On 29 June 2023, my brother Tim and I decided to have a walk at Alkborough Flats, where the River Trent and River Ouse join to meet the River Humber in North Lincolnshire. The weather was dull and overcast with a north-westerly wind. We decided to walk up the main path which leads past the Prospect Hide, noting singing Cetti's, Reed and Sedge Warblers as we went.

We carried on walking towards the River Trent, before birding the path parallel to the river for an hour or so. Once finished here, we headed back, off the Trent Path. It was then that I noticed a swift overhead. The jizz looked different – and then I spotted a white rump. Was I seeing things? I started panicking and quickly got my binoculars on the bird. It did indeed have a white rump!

Lincolnshire's third Little Swift was a brief visitor to Alkborough Flats for all of five minutes on the morning of 29 June (Simon Jump).

The bird was flying away from us, towards the Trent. I realised I didn't have any photos of it and began to panic even more. Thankfully, though, the swift U-turned and flew back over our heads. However, I still didn't have any photos. We both hoped that it hadn't flown too far and headed around the corner to check the wet grassland area.
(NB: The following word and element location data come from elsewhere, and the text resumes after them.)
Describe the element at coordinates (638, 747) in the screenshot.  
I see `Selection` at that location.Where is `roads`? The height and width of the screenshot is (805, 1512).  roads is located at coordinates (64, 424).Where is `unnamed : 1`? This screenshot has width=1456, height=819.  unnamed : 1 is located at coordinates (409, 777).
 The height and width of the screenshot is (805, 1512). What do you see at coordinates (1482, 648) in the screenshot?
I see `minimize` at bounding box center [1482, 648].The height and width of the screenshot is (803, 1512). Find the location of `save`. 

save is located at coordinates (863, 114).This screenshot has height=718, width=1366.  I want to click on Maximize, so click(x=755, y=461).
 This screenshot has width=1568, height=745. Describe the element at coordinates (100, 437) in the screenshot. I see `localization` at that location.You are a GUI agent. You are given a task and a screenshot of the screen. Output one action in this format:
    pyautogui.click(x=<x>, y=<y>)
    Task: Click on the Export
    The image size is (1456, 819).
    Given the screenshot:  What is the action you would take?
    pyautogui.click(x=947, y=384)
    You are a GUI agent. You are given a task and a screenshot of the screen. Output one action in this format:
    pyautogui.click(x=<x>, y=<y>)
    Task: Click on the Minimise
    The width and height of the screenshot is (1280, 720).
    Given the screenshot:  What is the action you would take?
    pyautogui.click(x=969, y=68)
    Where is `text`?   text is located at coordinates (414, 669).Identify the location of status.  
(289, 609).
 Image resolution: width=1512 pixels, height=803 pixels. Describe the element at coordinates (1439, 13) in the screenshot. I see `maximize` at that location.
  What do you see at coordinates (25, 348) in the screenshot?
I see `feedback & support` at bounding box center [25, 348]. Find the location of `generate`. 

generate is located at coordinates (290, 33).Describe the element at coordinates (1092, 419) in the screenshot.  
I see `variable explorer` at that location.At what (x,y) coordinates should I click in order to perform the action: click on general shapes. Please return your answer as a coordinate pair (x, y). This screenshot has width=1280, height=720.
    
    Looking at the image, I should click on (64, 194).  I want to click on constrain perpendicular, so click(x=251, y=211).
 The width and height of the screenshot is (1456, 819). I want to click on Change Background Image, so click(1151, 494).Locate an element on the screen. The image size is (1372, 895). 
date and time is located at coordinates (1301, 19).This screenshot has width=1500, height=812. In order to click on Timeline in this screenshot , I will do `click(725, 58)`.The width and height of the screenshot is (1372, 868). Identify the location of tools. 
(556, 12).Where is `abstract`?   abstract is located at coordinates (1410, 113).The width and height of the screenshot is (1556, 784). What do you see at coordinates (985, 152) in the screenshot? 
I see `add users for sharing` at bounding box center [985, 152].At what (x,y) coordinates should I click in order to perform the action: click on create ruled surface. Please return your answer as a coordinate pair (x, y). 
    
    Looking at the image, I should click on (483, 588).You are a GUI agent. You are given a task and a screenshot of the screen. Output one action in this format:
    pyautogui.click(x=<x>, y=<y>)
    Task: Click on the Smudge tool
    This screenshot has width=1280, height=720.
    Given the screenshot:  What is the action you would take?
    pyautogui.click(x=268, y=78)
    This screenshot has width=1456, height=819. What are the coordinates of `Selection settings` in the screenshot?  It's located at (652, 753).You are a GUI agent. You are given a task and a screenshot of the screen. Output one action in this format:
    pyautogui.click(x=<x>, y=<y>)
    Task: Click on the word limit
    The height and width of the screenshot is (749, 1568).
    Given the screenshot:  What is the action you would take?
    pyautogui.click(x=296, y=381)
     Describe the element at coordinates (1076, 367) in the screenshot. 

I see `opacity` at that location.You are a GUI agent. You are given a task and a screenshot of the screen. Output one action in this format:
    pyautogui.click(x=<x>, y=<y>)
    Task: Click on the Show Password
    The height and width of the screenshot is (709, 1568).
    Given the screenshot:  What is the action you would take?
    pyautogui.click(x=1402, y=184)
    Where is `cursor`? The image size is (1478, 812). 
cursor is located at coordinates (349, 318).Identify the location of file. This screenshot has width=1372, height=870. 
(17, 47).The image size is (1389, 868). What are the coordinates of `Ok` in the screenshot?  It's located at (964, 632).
Here there was a shallow pond, with a few Common Swift hawking overhead.

I then noticed the swift with the white rump and was able to get some photos, albeit not very good ones. The bird flew off, but shortly reappeared, making a second pass over the pond. This time I concentrated hard and, thankfully, got some record shots, as did my brother.

It wasn't long until we realised it was a Little Swift. We noticed the white rump that extended onto the flanks, contrasting with darker upperparts and underparts, as well as the square-ended tail. We put the news out straightaway and it was soon broadcast nationally on BirdGuides.

We saw the Little Swift a couple more times in flight, keeping us on our toes, but as the sun came out the swifts began to depart. We spent the next few hours trying to locate it but, sadly, there was no sign. In total, we'd only seen it for five or so minutes. We were really happy to chance upon this mega rarity.